- Stored items -
— Start —

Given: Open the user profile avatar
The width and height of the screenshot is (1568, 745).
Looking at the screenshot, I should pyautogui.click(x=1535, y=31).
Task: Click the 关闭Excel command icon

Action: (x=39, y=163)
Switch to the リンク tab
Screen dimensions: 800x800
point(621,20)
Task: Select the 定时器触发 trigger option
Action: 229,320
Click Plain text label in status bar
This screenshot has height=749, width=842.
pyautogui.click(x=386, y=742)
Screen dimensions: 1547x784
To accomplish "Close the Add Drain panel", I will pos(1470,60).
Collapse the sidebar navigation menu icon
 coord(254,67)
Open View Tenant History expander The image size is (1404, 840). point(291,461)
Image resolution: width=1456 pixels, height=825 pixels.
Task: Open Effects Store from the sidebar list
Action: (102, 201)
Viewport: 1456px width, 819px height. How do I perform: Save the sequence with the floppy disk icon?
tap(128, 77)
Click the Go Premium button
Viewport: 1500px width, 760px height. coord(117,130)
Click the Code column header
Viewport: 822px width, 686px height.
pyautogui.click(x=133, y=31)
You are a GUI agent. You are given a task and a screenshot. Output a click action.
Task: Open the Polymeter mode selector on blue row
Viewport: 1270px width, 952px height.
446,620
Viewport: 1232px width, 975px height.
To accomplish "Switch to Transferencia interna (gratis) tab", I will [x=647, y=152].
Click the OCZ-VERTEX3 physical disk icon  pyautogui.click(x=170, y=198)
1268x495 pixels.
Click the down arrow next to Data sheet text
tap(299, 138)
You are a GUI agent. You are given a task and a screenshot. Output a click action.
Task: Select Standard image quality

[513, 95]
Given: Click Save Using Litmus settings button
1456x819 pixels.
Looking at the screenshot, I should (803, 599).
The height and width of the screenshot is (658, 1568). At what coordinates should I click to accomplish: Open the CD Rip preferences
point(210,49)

— End —

Which lines in the listing above contain the word "accomplish"? Show each of those lines in full, and count only matches with the same capitalization.

To accomplish "Close the Add Drain panel", I will pos(1470,60).
To accomplish "Switch to Transferencia interna (gratis) tab", I will [x=647, y=152].
The height and width of the screenshot is (658, 1568). At what coordinates should I click to accomplish: Open the CD Rip preferences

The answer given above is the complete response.